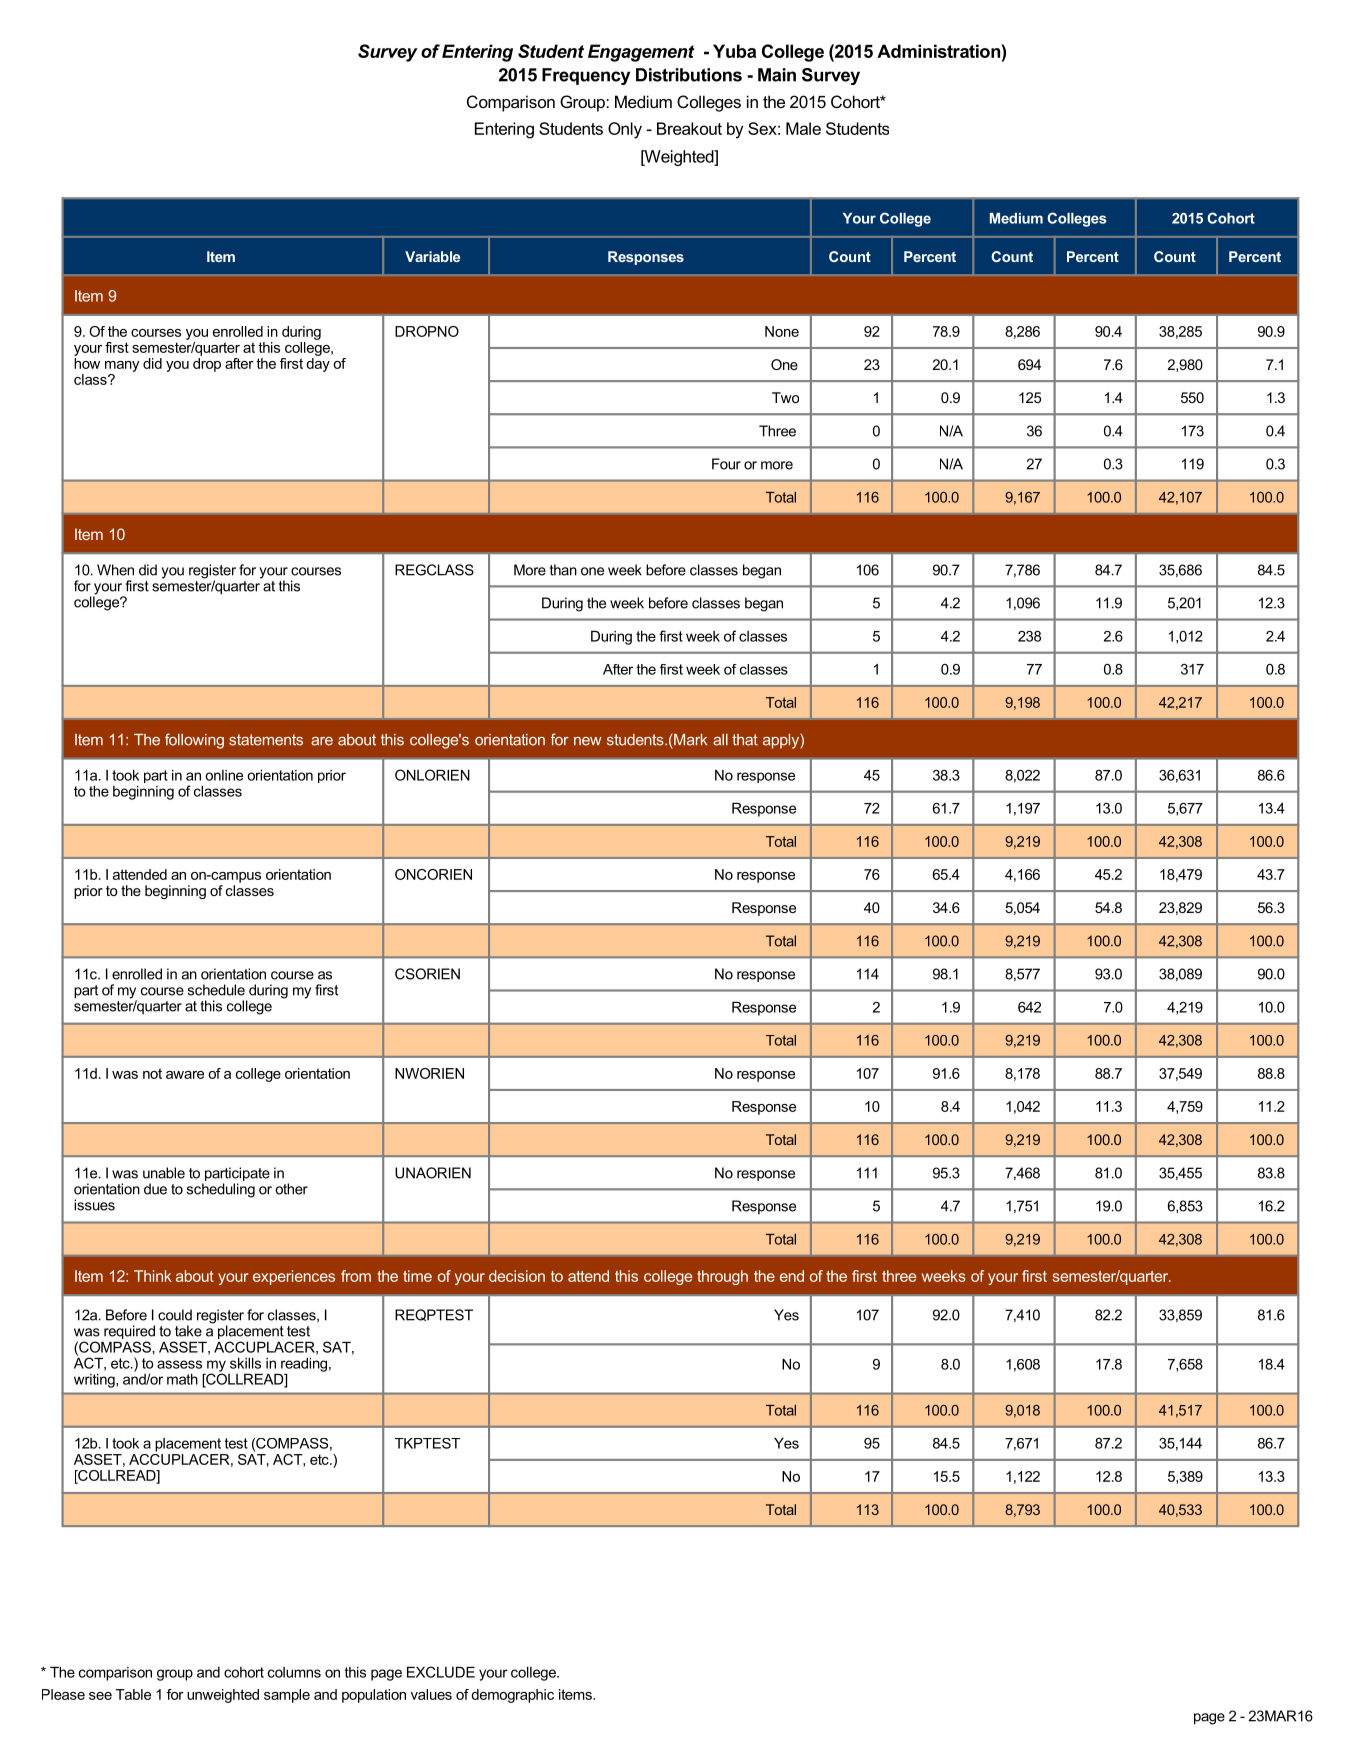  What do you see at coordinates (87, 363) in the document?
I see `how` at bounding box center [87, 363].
--------------------------------------------------
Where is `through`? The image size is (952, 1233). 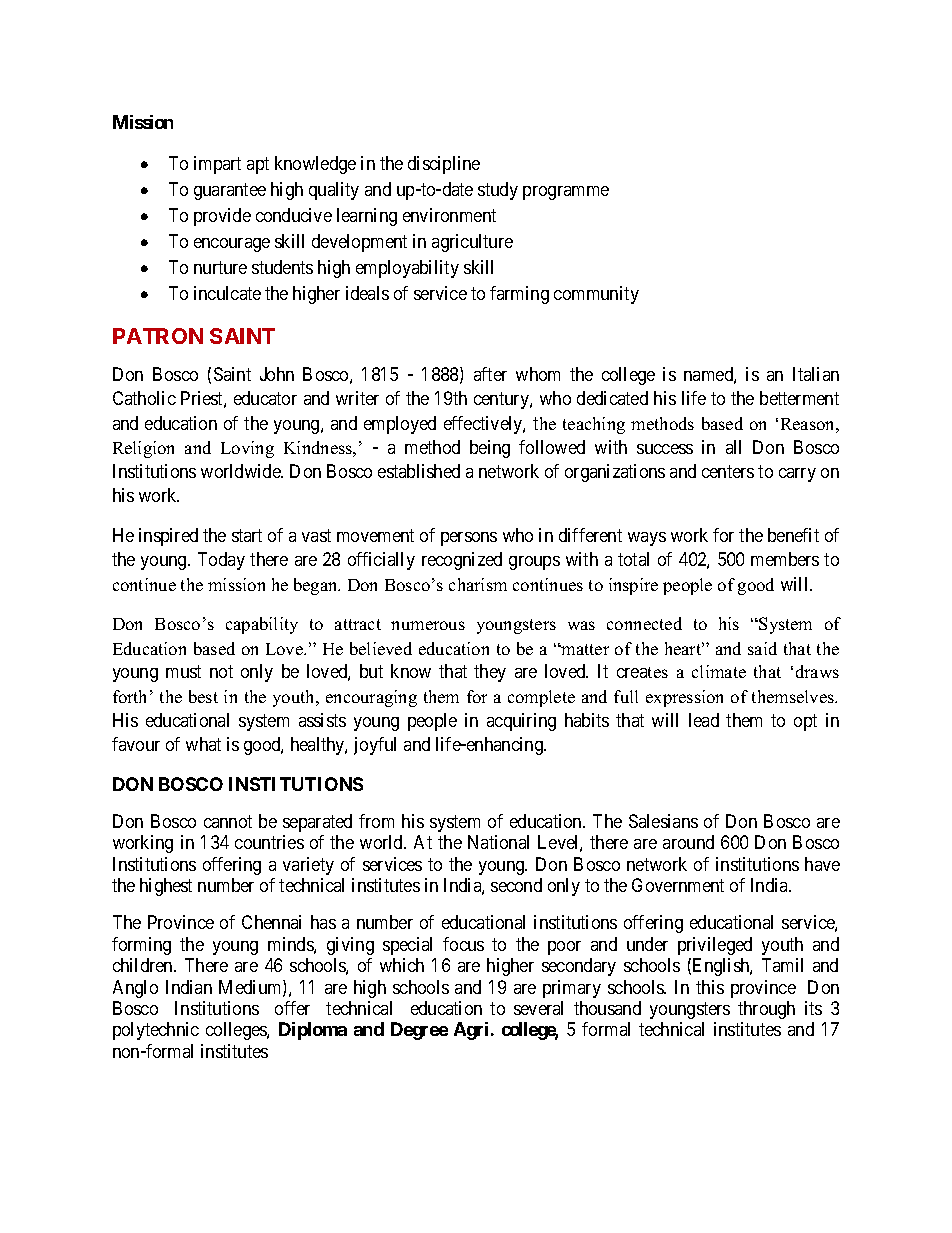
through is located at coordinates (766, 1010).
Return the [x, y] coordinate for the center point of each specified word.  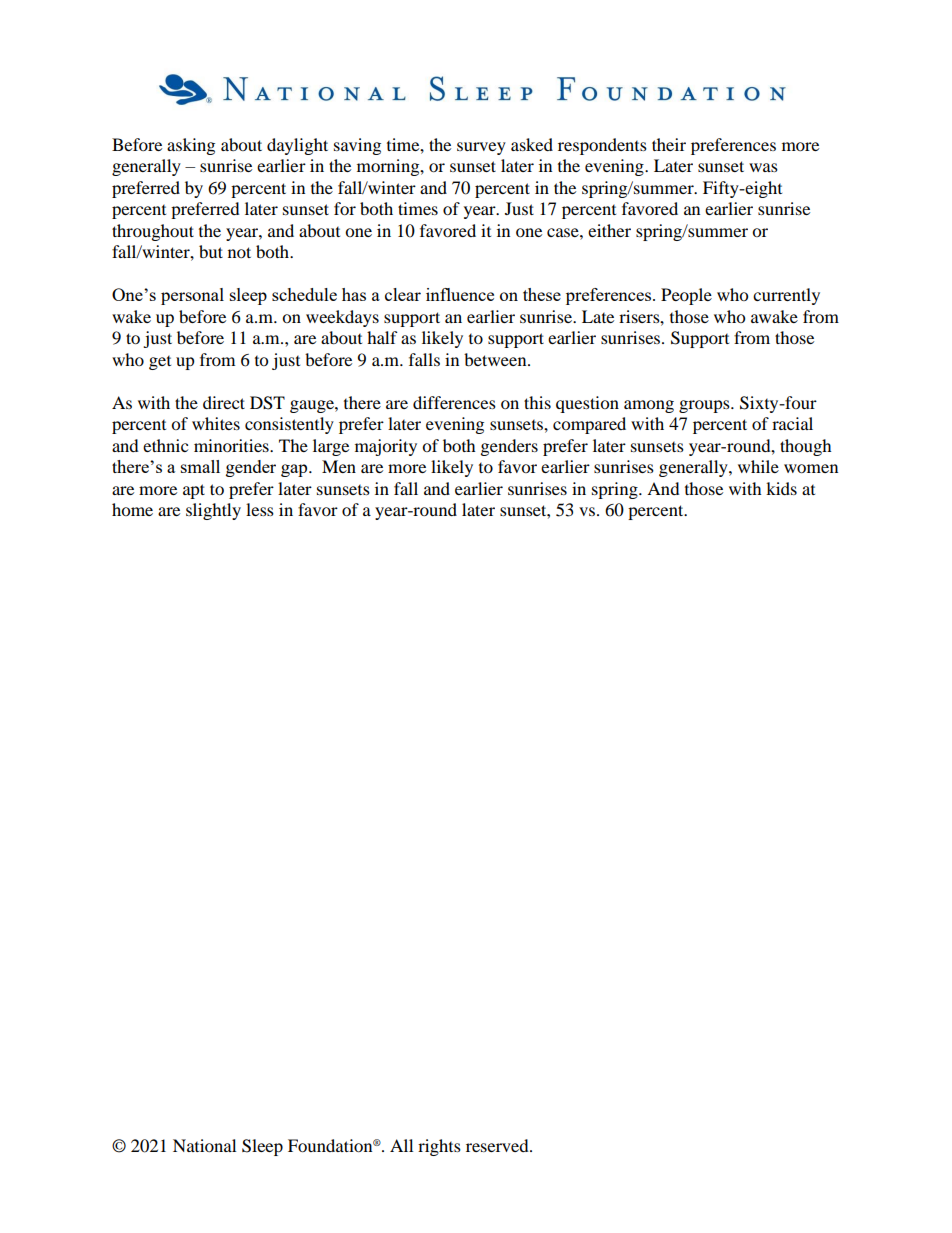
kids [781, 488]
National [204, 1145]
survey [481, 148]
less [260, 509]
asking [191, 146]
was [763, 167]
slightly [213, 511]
--------------------------------------------------
Rewrite the entries from the line containing "Return the [x, y]" down to the line containing "slightly [213, 511]", replacing "center point" with "midpoint" and leaving everything else the same. Omit the pictures.

Return the [x, y] coordinate for the midpoint of each specified word.  
kids [781, 488]
National [204, 1145]
survey [481, 148]
less [260, 509]
asking [191, 146]
was [763, 167]
slightly [213, 511]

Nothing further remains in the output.